Copy word for word the lines of the records from the line containing "You are a GUI" through the end of the records, leaving out the pictures.

*** Data provided

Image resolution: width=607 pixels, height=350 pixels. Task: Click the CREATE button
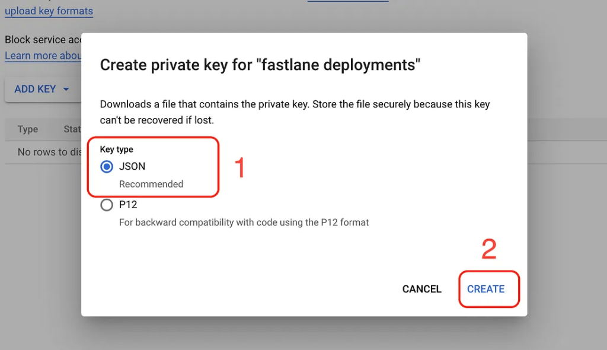click(x=486, y=289)
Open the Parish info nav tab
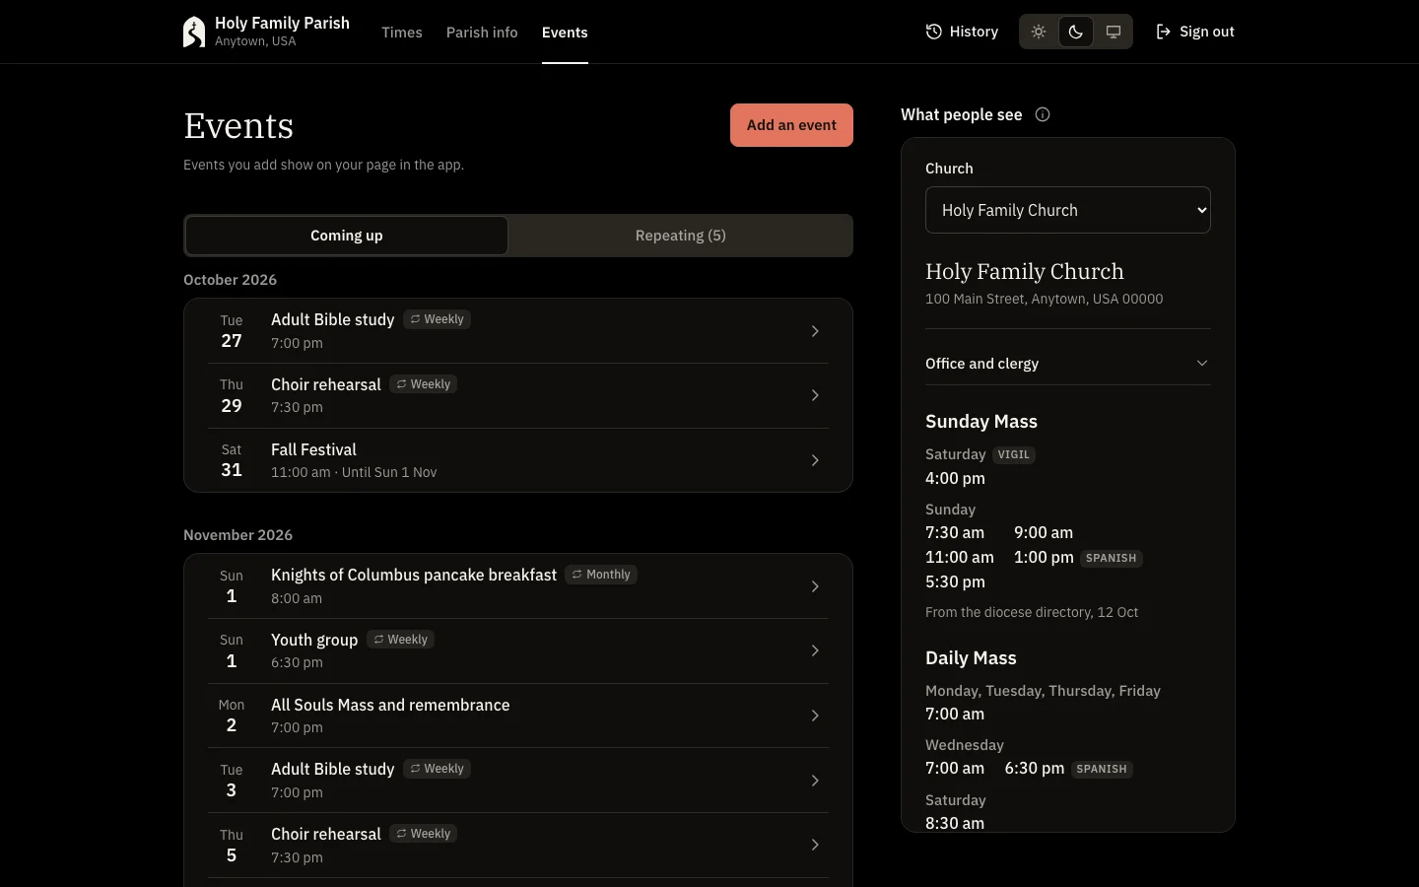 [x=482, y=33]
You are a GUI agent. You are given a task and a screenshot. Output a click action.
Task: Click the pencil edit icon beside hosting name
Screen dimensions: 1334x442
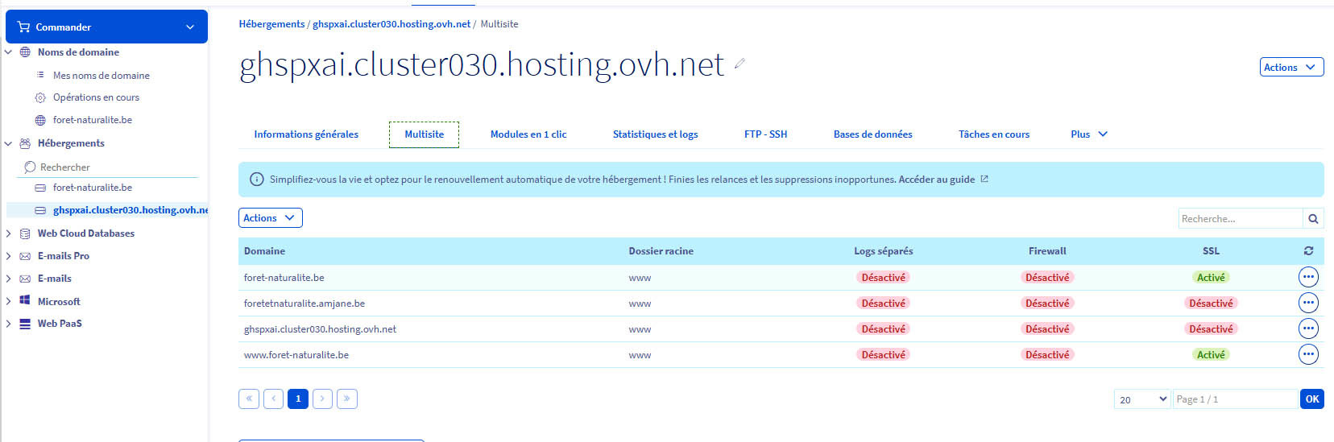740,64
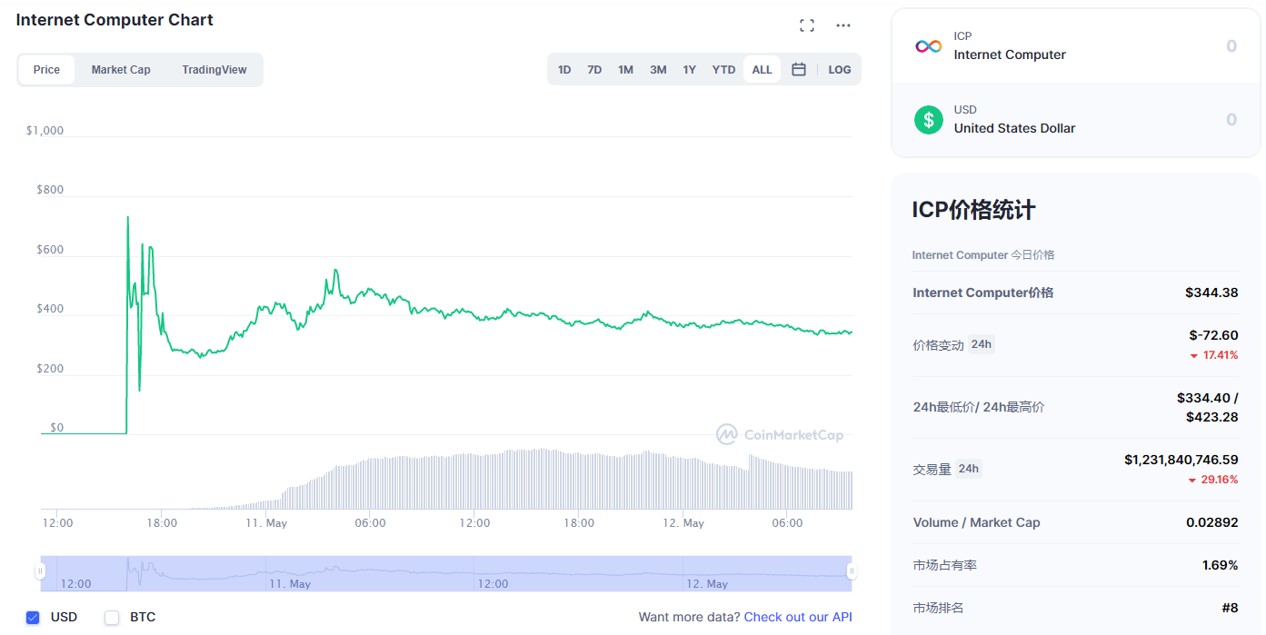Click the fullscreen chart icon

[807, 25]
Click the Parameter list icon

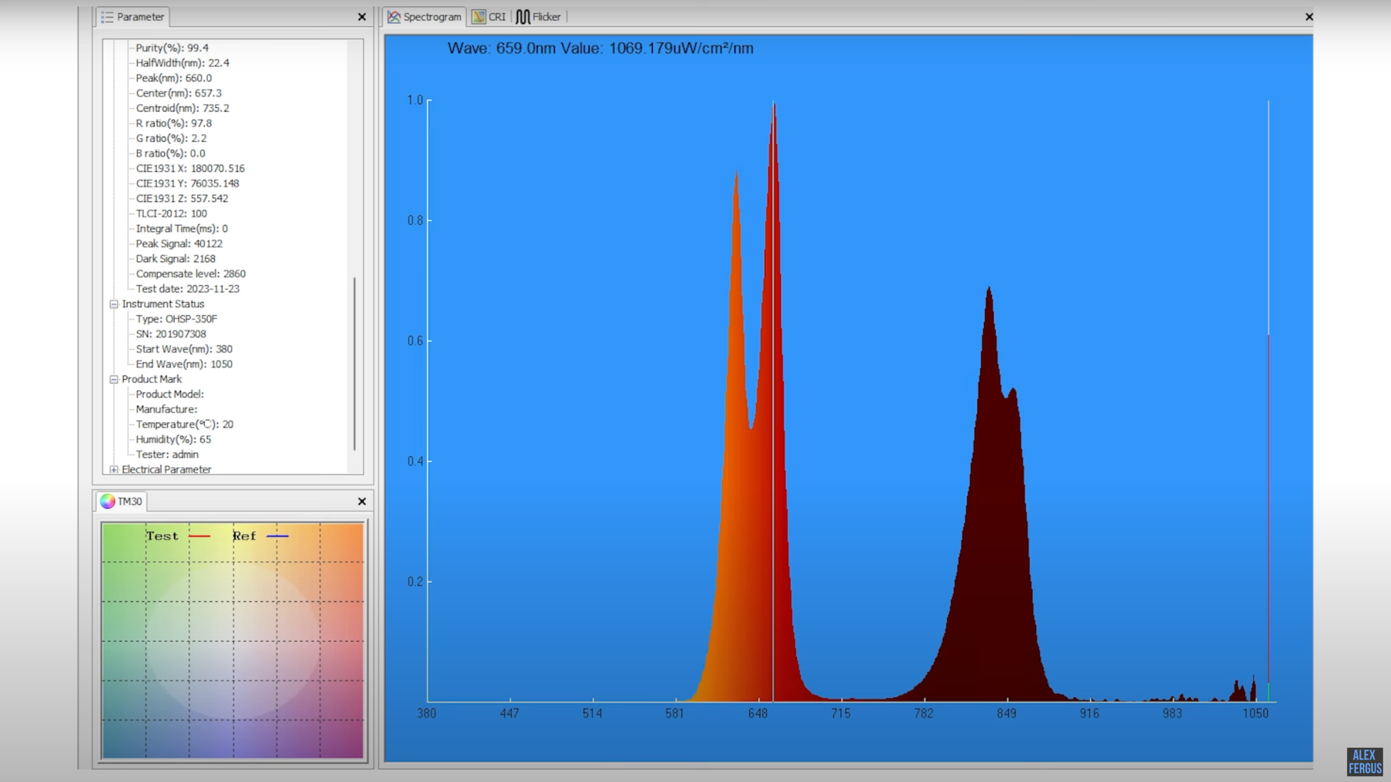(107, 17)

******

[Task answer]
You are a GUI agent. You are given a task and a screenshot. Output a click action.
Task: Click the pencil edit icon beside hosting name
Screen dimensions: 1334x442
740,64
Click the fullscreen chart icon

[807, 25]
Click the Parameter list icon

(107, 17)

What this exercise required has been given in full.